Problem statement: In the records below, find every line that contains "Expand" and list it.

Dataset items
=-=-=-=-=
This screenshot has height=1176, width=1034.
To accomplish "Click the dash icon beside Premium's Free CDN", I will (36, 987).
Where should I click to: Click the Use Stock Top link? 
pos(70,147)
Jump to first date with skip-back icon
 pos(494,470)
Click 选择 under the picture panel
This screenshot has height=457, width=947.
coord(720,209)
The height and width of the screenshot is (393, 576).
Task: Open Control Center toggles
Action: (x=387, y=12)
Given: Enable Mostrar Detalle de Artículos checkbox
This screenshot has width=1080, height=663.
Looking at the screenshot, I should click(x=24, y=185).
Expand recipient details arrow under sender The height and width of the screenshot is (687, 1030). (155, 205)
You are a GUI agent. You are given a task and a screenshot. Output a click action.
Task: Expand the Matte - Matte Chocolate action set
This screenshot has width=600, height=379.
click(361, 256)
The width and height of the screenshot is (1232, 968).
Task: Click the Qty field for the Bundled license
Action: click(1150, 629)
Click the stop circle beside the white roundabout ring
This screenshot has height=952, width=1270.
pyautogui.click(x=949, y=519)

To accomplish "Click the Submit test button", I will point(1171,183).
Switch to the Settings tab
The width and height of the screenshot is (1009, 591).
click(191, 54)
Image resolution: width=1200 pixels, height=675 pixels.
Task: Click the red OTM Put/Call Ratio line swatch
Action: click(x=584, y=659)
=-=-=-=-=
Answer space:
Expand recipient details arrow under sender The height and width of the screenshot is (687, 1030). (155, 205)
Task: Expand the Matte - Matte Chocolate action set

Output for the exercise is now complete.